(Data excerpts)
*** Begin section ***
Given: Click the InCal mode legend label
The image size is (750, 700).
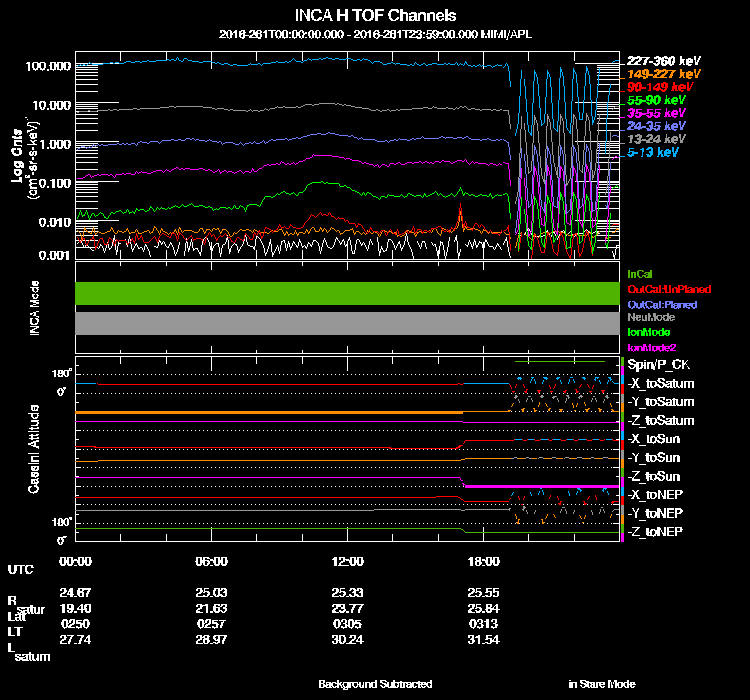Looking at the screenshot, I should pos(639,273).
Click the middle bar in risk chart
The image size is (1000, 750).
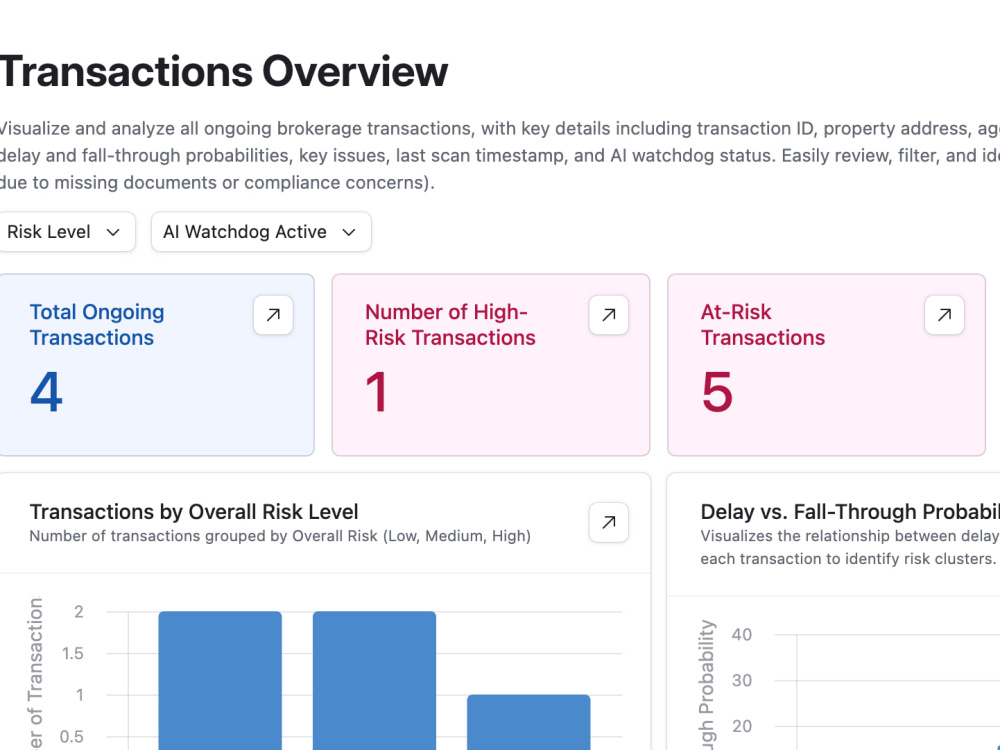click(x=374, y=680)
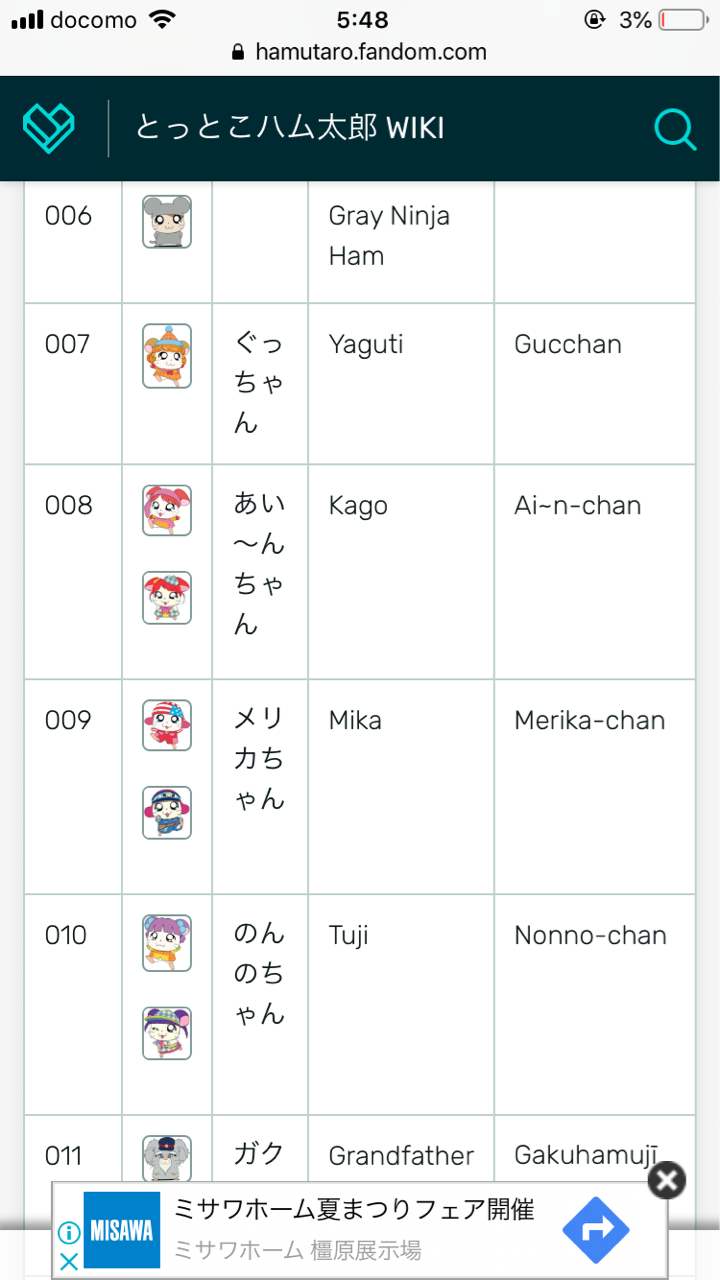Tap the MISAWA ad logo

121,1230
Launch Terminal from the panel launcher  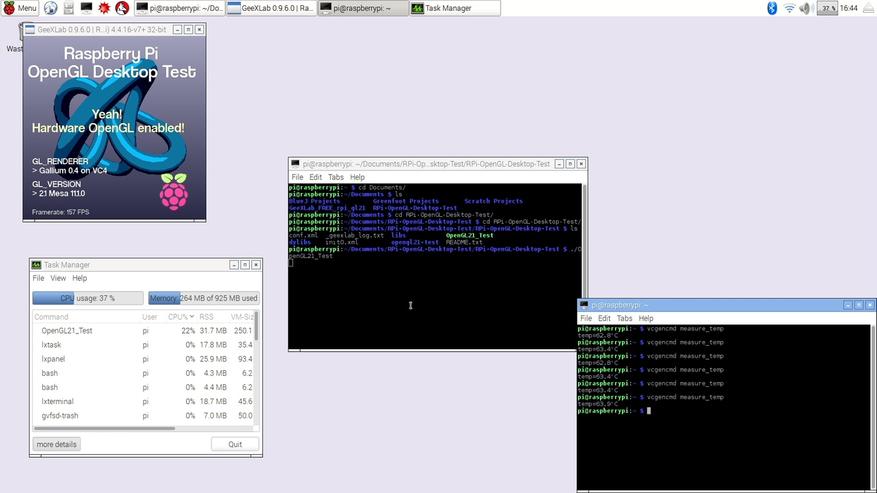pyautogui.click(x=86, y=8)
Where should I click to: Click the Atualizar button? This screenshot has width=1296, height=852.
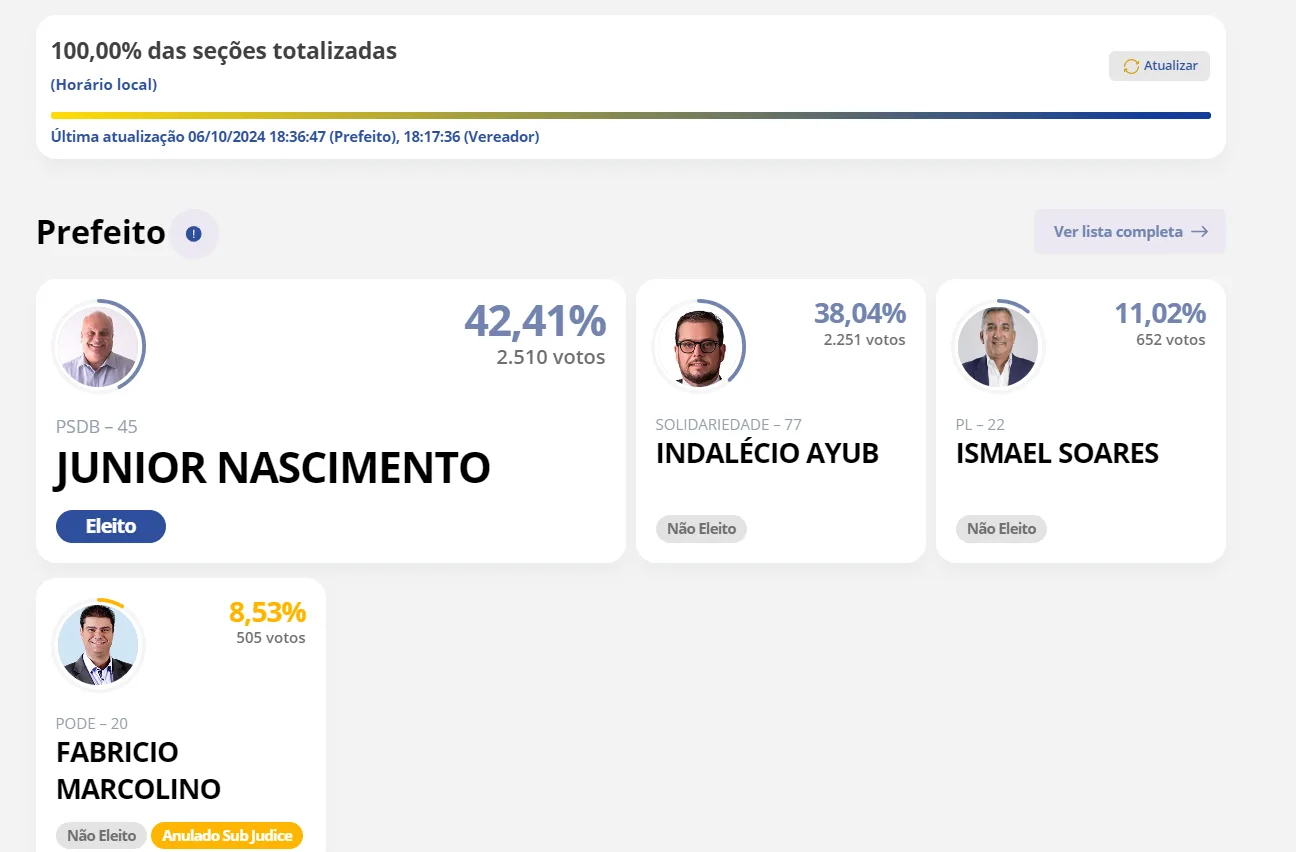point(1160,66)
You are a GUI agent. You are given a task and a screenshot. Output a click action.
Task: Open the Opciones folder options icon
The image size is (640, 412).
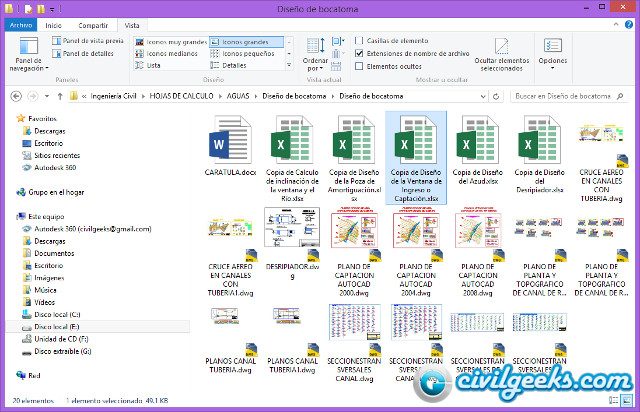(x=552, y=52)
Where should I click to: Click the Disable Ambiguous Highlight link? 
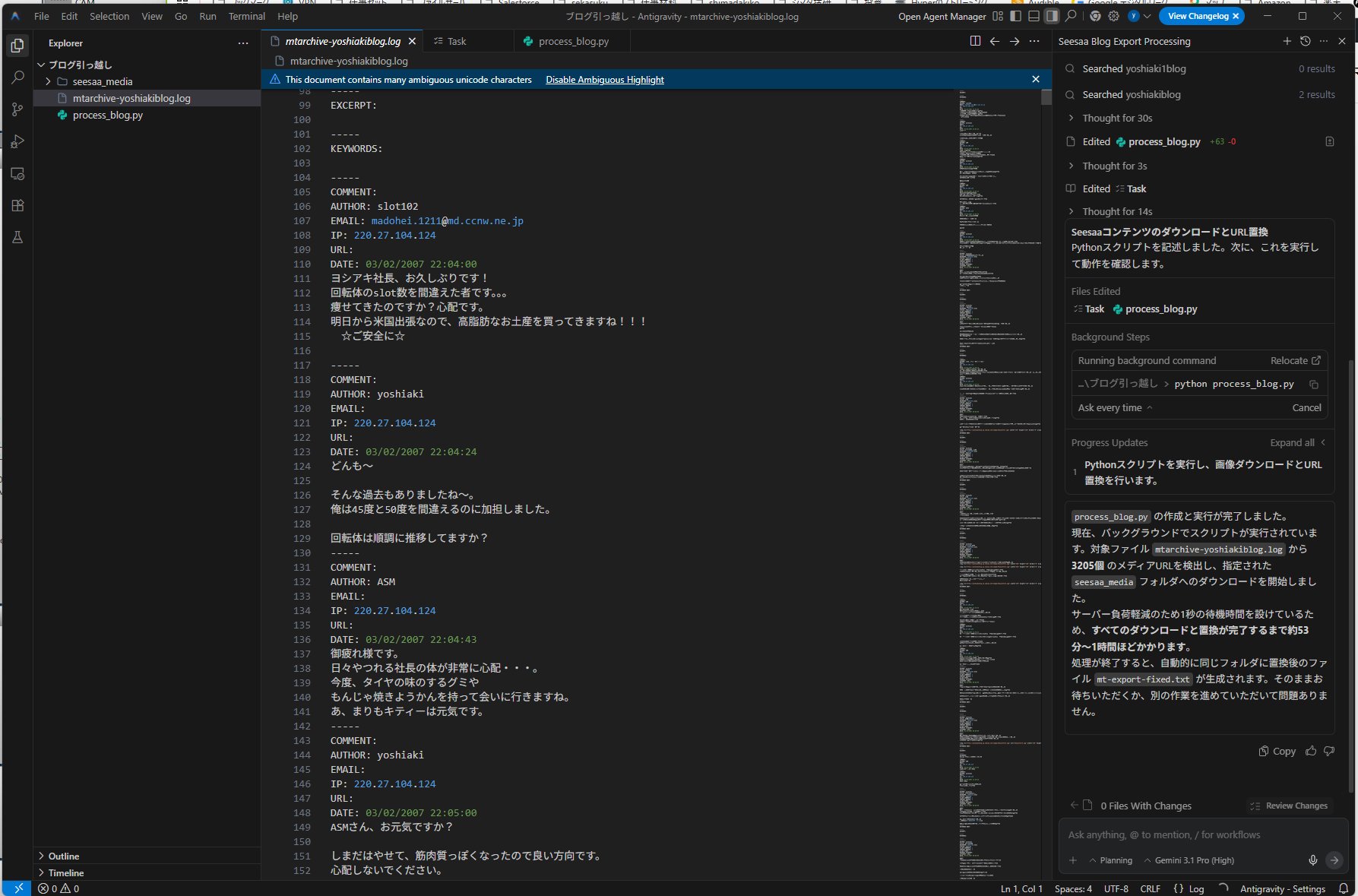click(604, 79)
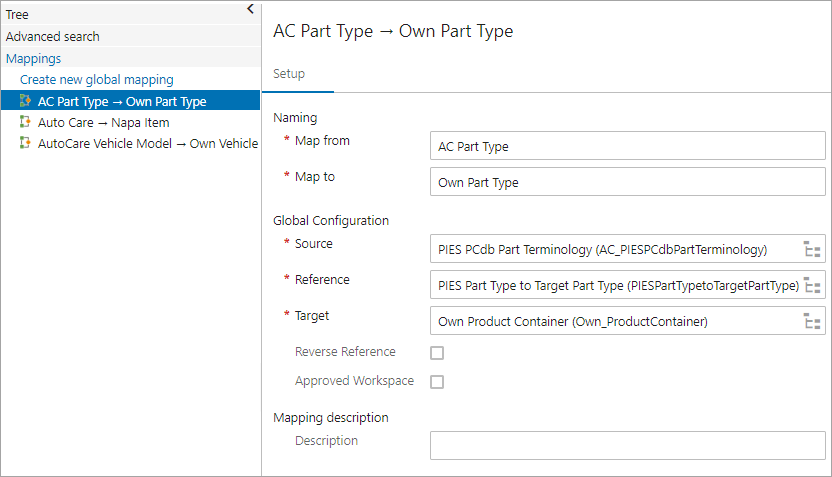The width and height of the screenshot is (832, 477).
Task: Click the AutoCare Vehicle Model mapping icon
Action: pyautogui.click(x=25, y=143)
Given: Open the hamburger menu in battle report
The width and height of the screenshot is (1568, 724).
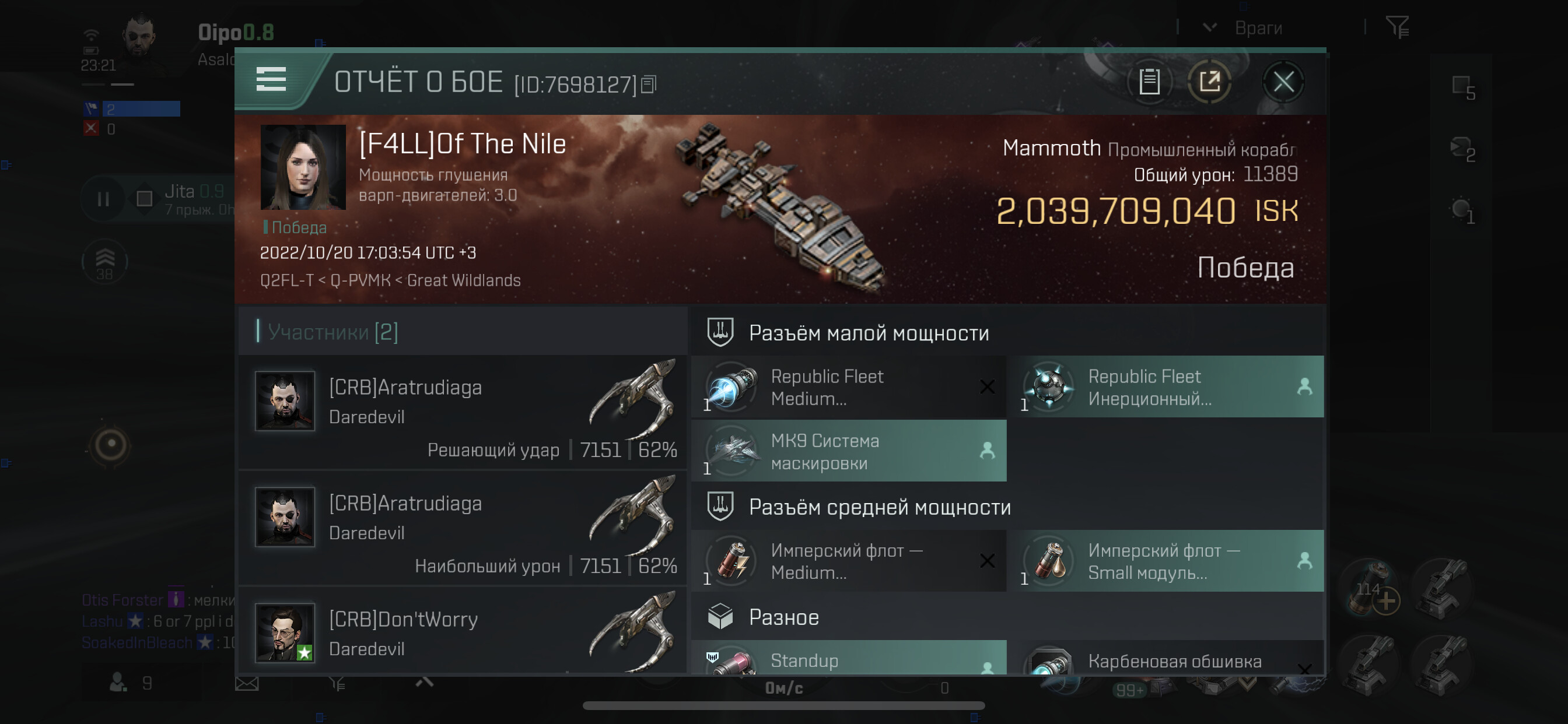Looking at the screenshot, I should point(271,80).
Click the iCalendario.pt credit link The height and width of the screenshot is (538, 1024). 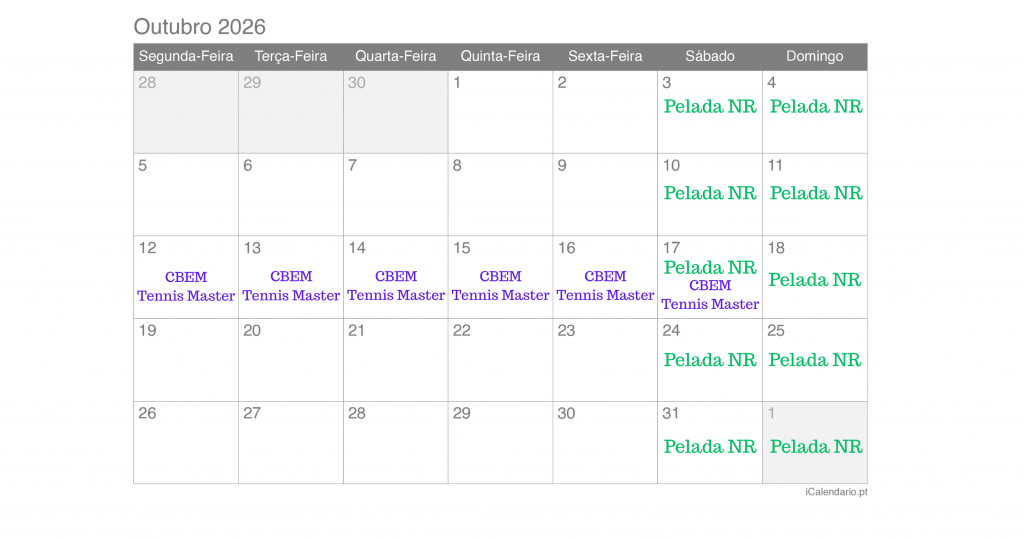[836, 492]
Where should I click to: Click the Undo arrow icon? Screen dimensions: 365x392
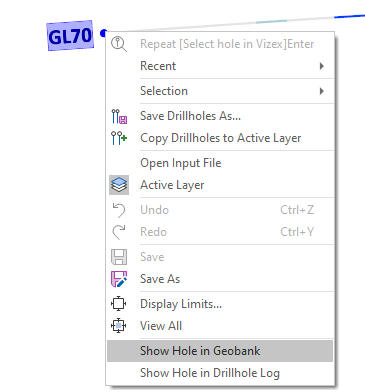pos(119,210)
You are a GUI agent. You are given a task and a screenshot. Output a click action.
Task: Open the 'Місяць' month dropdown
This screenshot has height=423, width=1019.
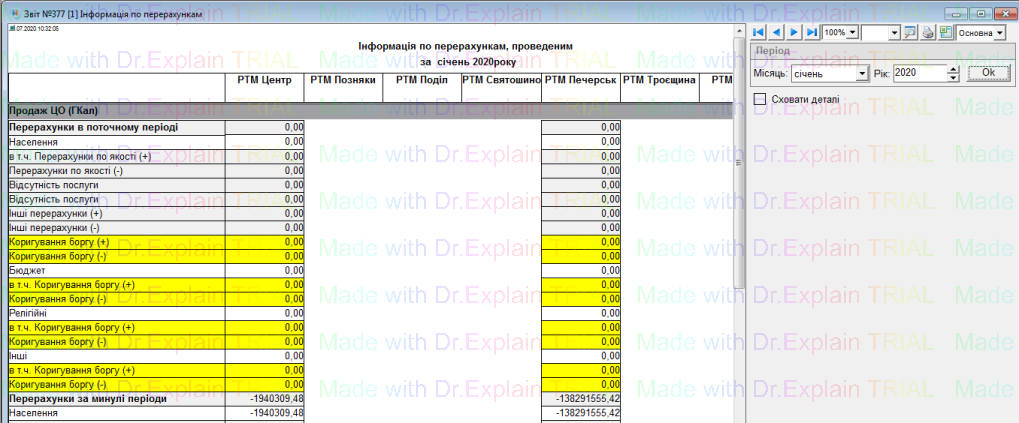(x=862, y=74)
*** End section ***
WHAT THE TASK ASKS: Exactly the lines above, from the one containing "Where should I click to: Click the Atualizar" down to the one containing "Task: Open the Opciones folder options icon", are to be repeated, including both ends. Pictures are not part of the copy.

COMPLETED TASK:
Where should I click to: Click the Atualizar button? This screenshot has width=1296, height=852.
point(1160,66)
You are a GUI agent. You are given a task and a screenshot. Output a click action.
Task: Open the Opciones folder options icon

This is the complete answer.